** Data for processing follows **

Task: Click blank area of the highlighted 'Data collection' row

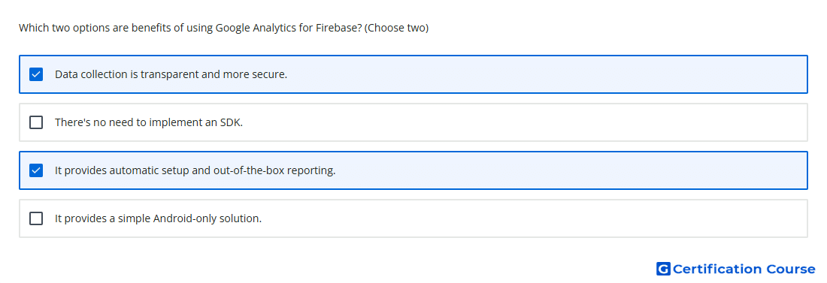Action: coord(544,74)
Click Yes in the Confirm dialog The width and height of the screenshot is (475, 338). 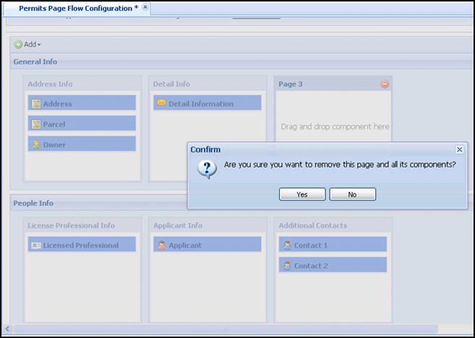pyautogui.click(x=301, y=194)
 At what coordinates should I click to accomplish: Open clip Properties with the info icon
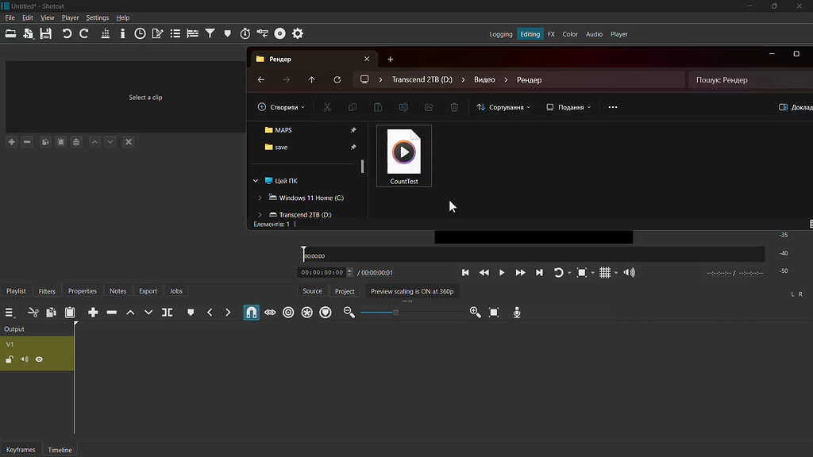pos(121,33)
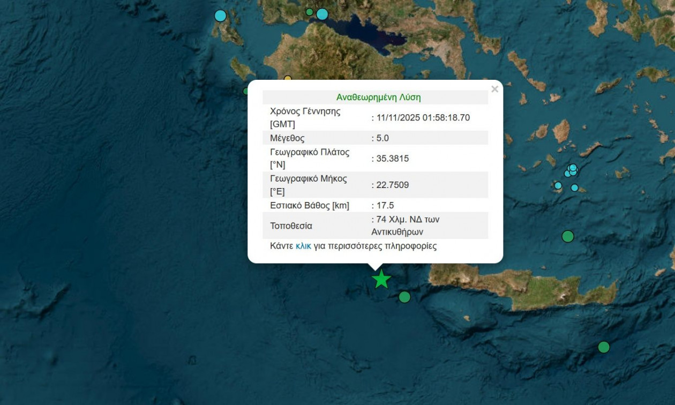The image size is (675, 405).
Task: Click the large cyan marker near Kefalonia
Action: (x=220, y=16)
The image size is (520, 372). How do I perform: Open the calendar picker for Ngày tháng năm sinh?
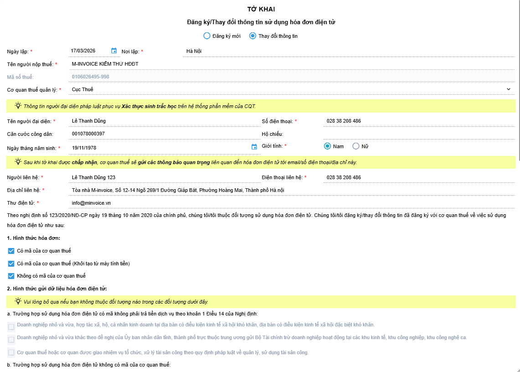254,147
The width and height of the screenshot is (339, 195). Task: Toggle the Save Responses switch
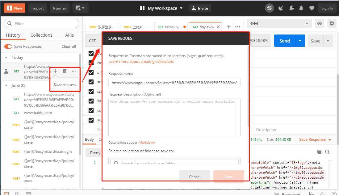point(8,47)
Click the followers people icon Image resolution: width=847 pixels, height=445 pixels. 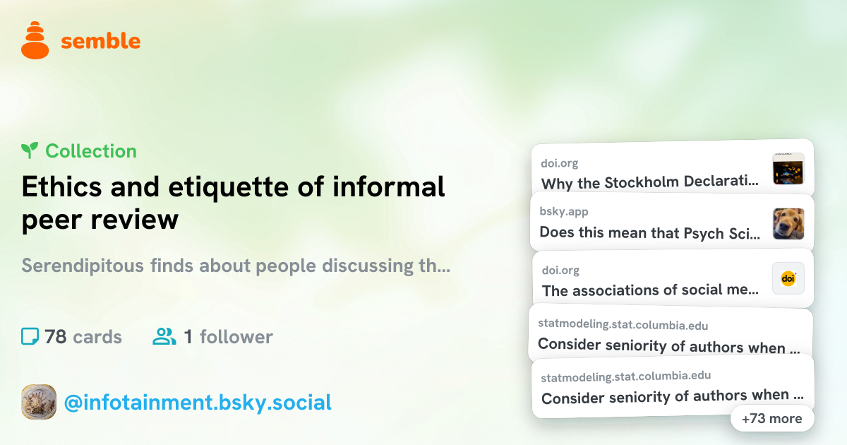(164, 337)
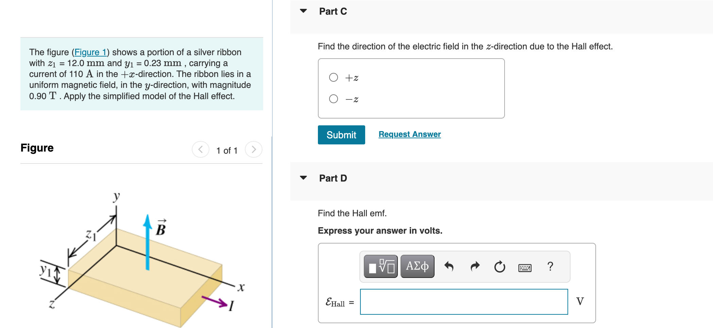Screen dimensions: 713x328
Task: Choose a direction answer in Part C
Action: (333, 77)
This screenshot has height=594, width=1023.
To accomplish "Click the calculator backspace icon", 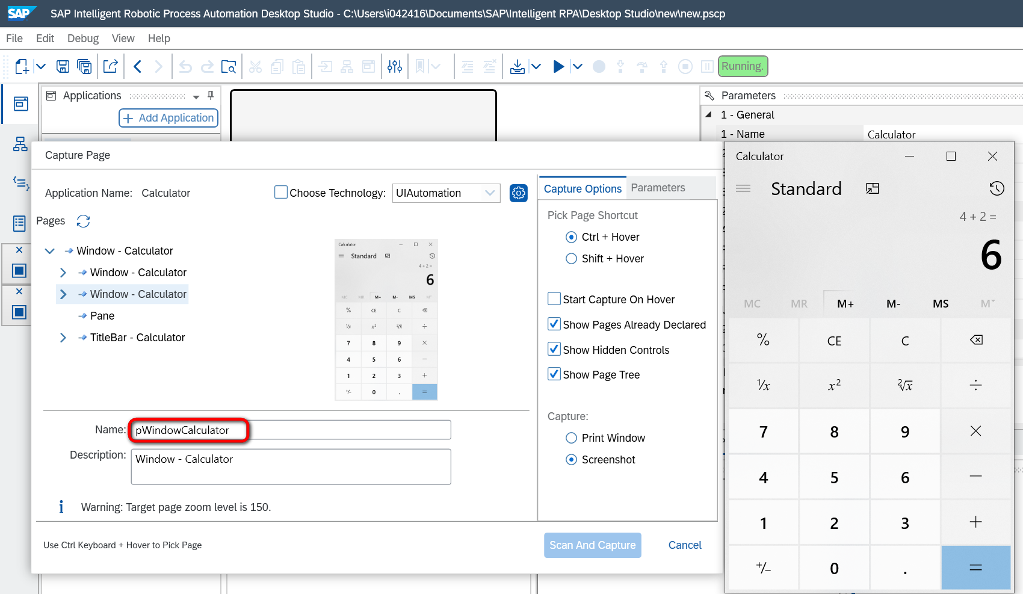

** End of Data for processing **

Work task => Write the lines out exactly, beginning at the line that holds "This screenshot has height=594, width=1023." and stopping after the last line of the entries; include no pictures.

Answer to this exercise =>
This screenshot has height=594, width=1023.
To accomplish "Click the calculator backspace icon", 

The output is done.